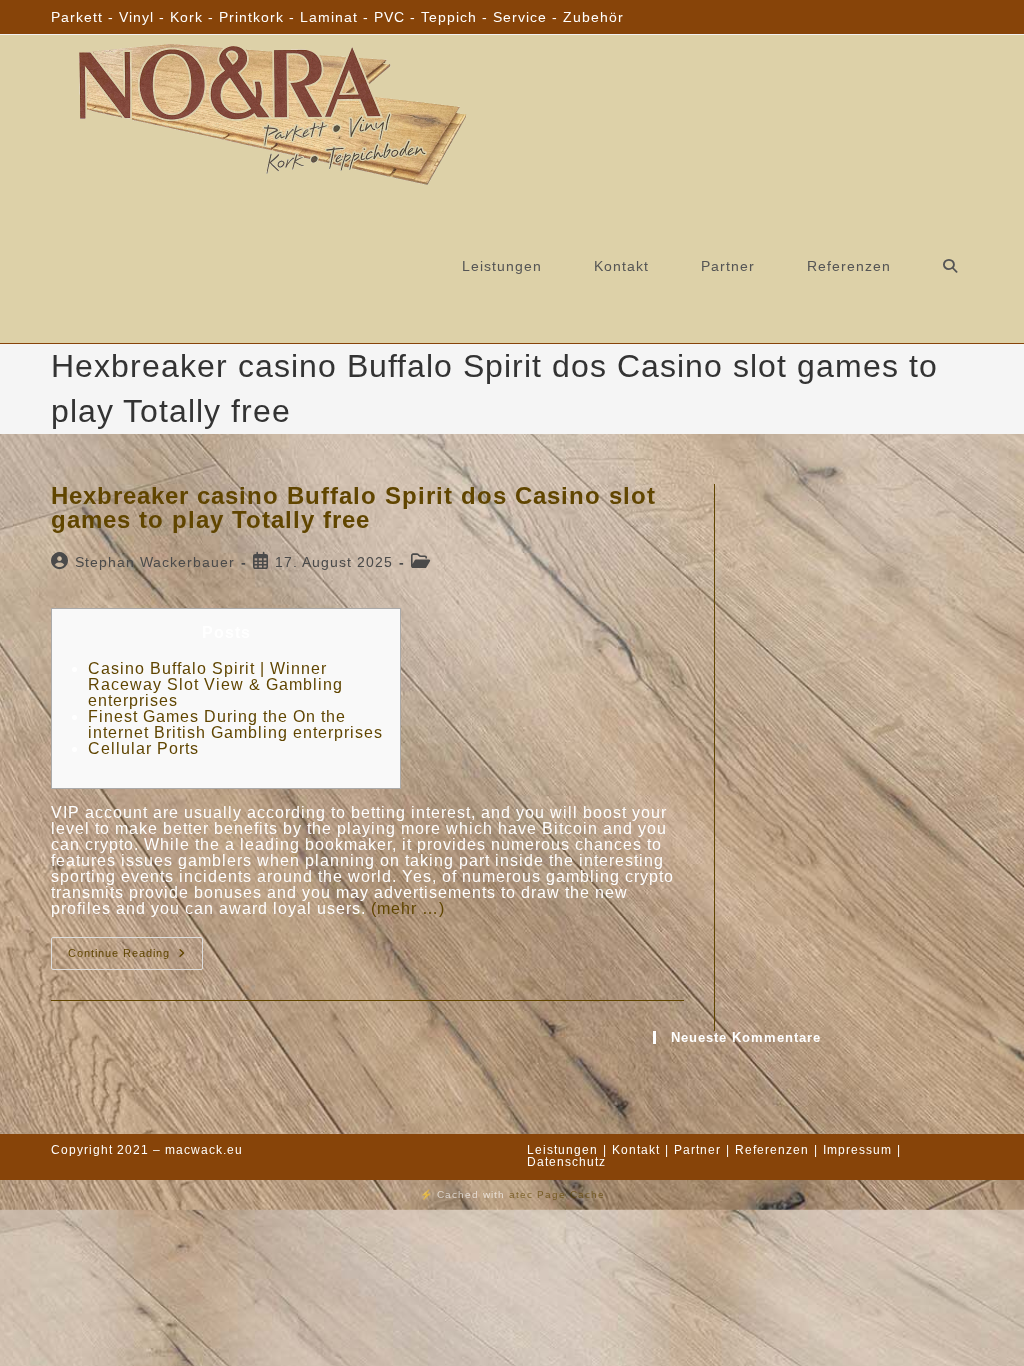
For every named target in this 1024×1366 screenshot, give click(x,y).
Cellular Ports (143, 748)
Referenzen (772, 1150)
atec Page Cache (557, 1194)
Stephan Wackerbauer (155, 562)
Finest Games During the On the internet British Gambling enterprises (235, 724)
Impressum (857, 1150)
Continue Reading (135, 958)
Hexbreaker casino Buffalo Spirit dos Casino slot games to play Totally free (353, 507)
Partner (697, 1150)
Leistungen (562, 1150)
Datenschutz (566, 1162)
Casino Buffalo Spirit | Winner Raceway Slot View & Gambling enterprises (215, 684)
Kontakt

####################

| YOUR ASSIGNMENT |
Return every record exactly. Pictures stay out.

| ANSWER BOX |
For every named target in this 1024×1366 screenshot, give click(x,y).
Cellular Ports (143, 748)
Referenzen (772, 1150)
atec Page Cache (557, 1194)
Stephan Wackerbauer (155, 562)
Finest Games During the On the internet British Gambling enterprises (235, 724)
Impressum (857, 1150)
Continue Reading (135, 958)
Hexbreaker casino Buffalo Spirit dos Casino slot games to play Totally free (353, 507)
Partner (697, 1150)
Leistungen (562, 1150)
Datenschutz (566, 1162)
Casino Buffalo Spirit | Winner Raceway Slot View & Gambling enterprises (215, 684)
Kontakt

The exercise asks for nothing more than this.